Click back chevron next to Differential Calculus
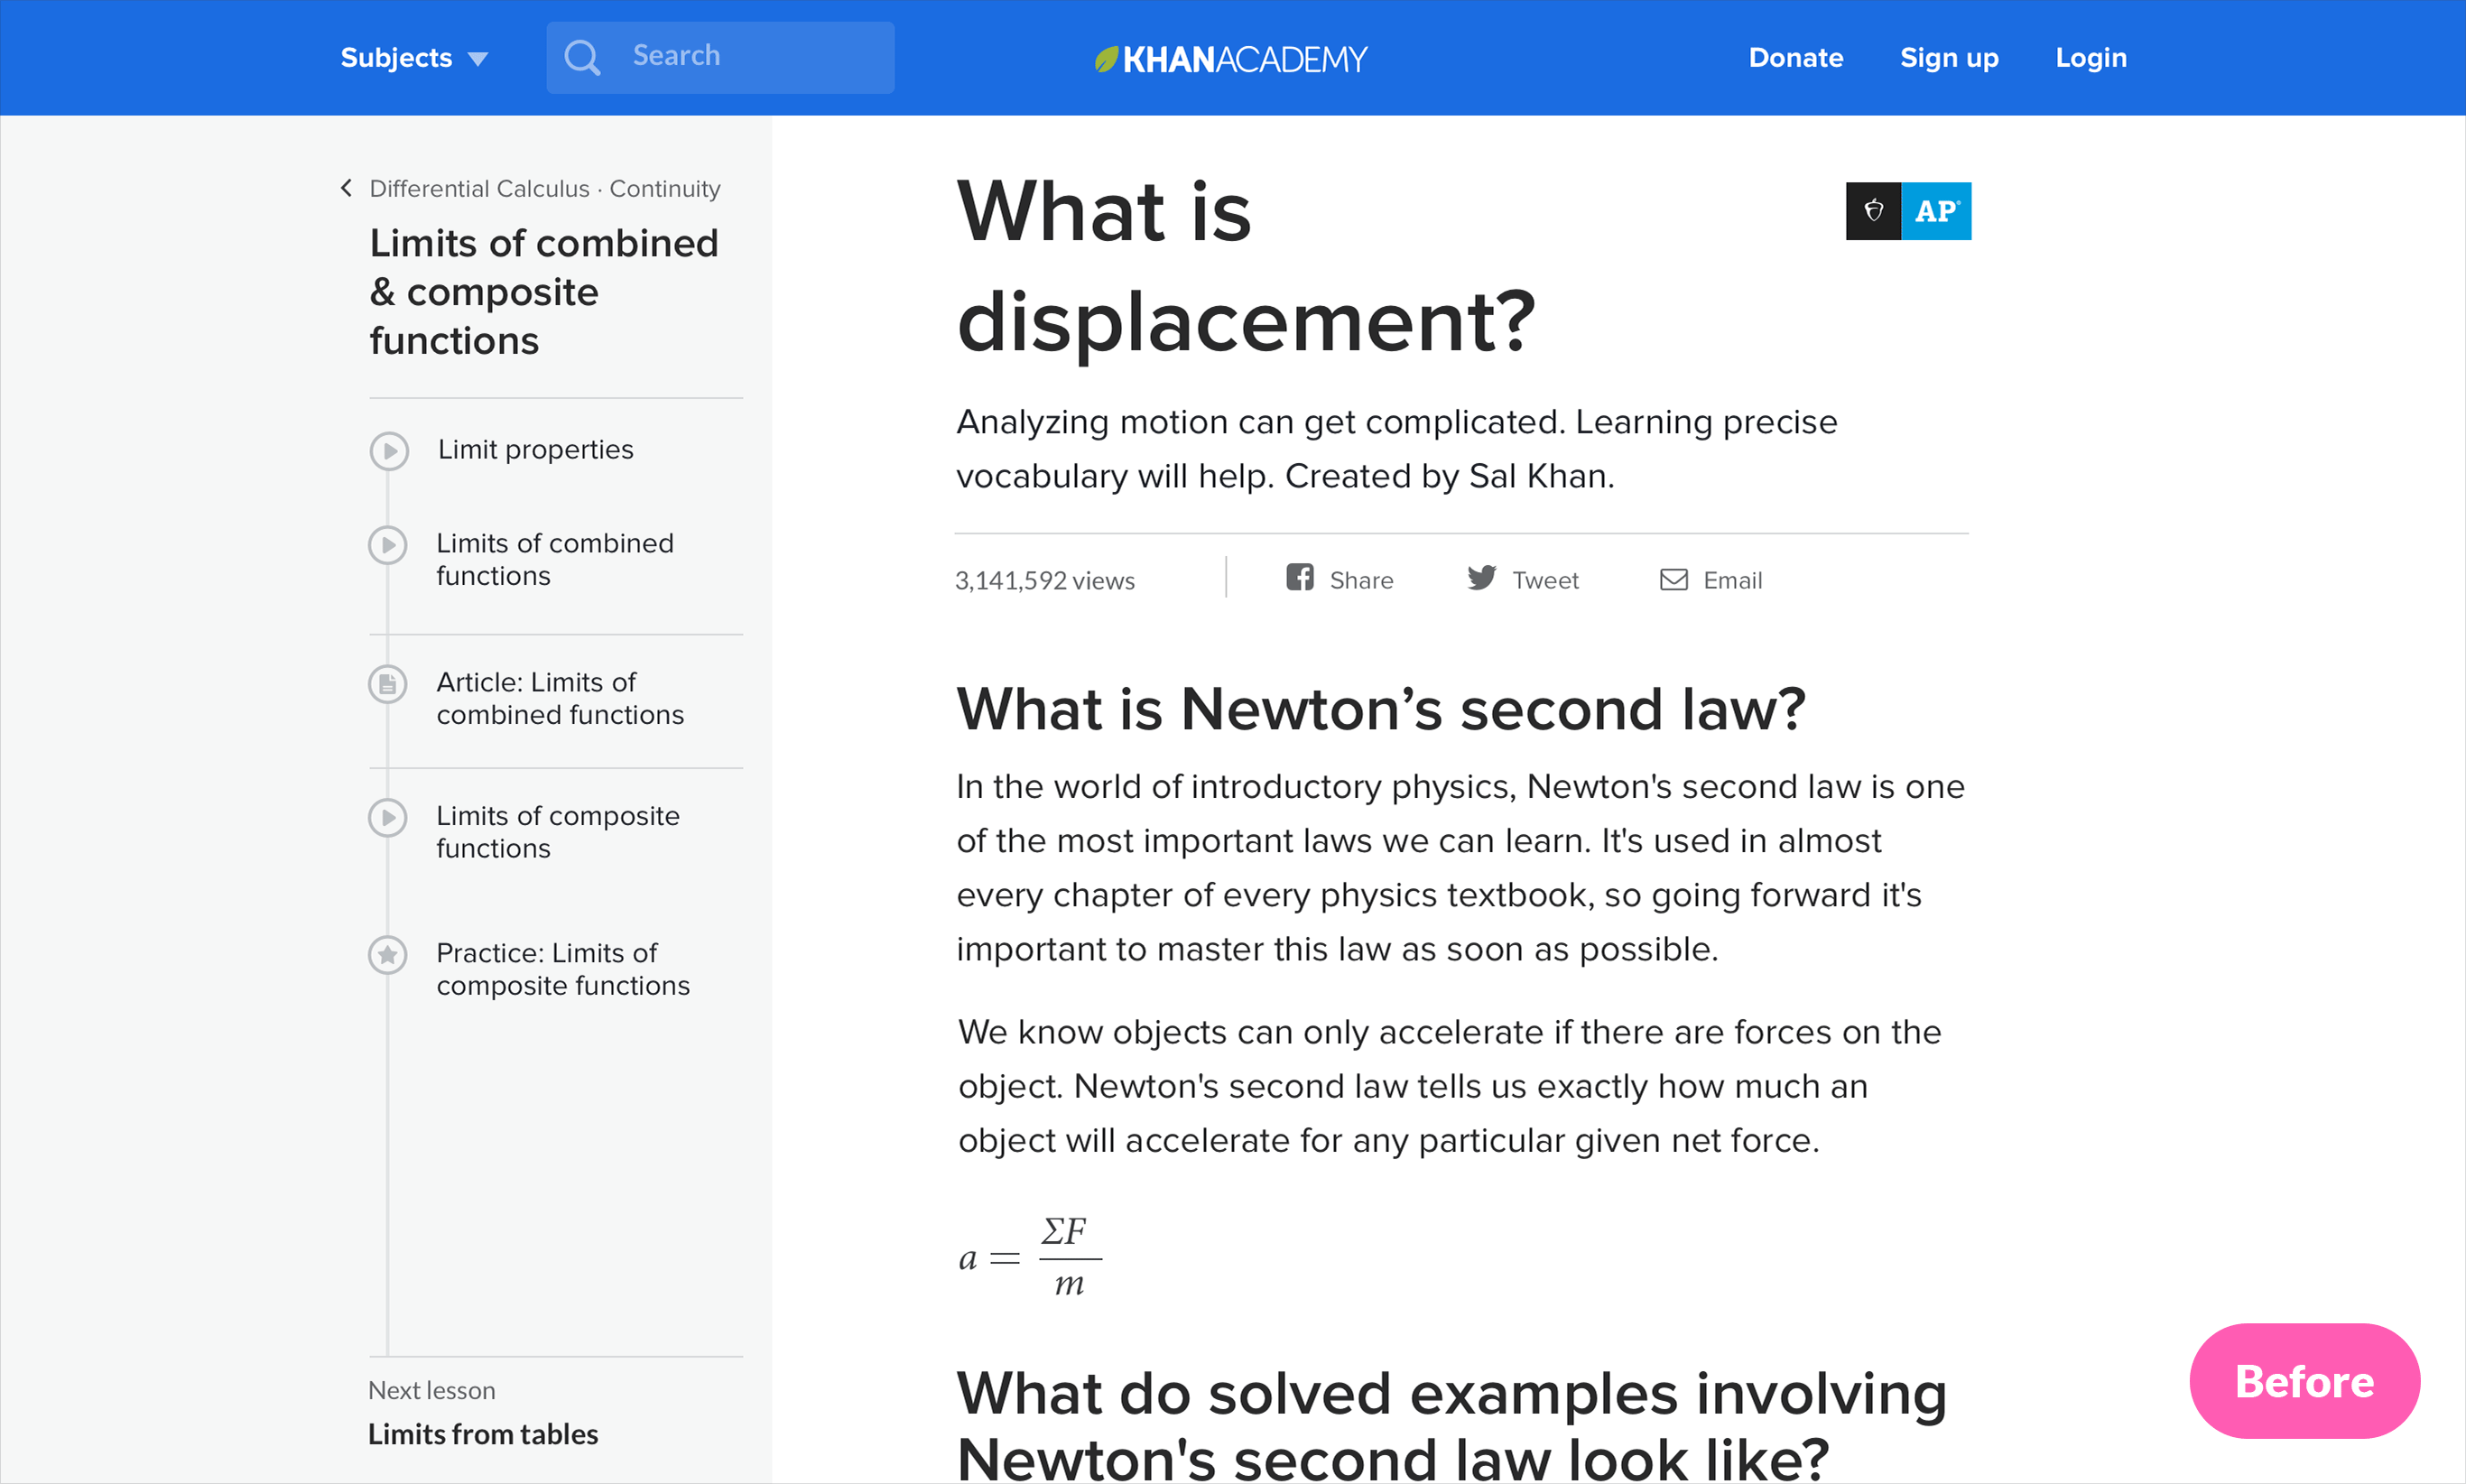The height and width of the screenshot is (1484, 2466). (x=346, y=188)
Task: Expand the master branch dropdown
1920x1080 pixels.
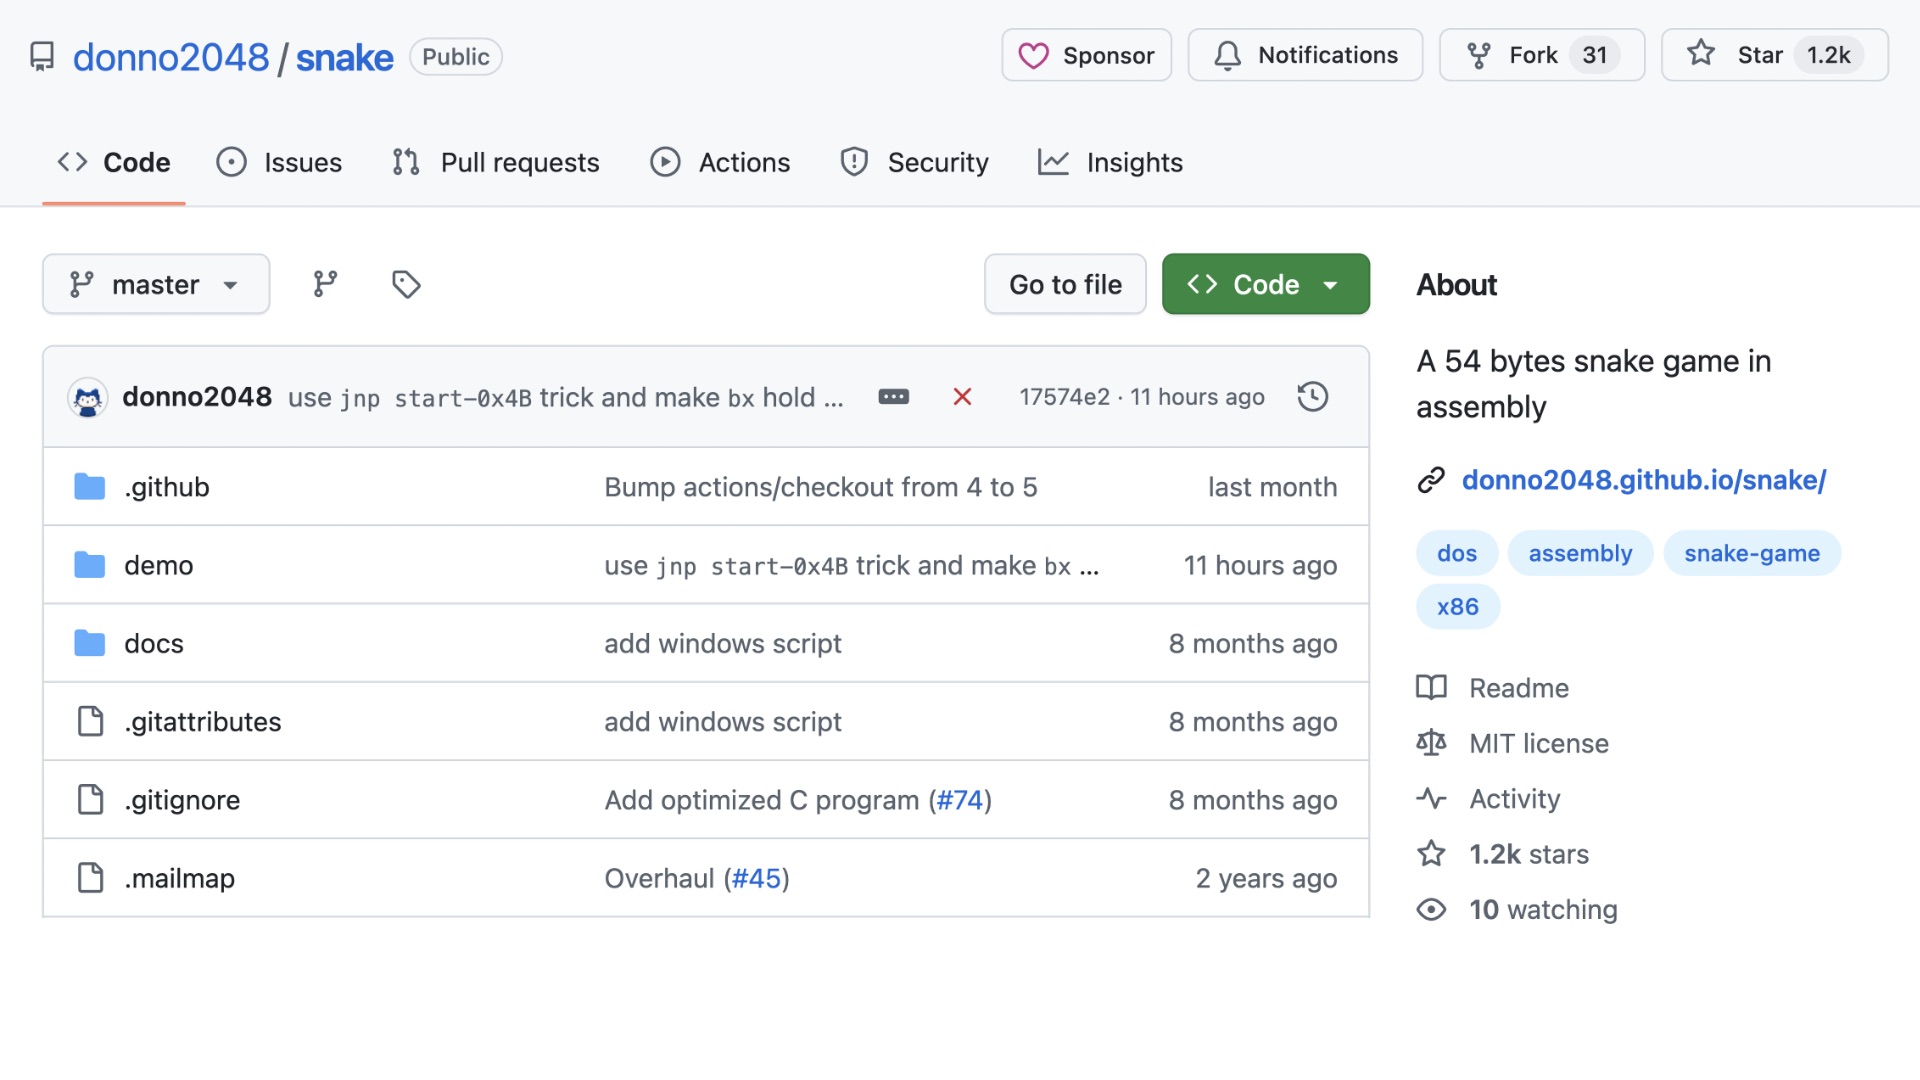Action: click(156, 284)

════════

Restate the whole listing word for word. Omit the pictures.

→ RESULT
Click back chevron next to Differential Calculus
The height and width of the screenshot is (1484, 2466). (x=346, y=188)
Task: Expand the master branch dropdown
1920x1080 pixels.
Action: click(156, 284)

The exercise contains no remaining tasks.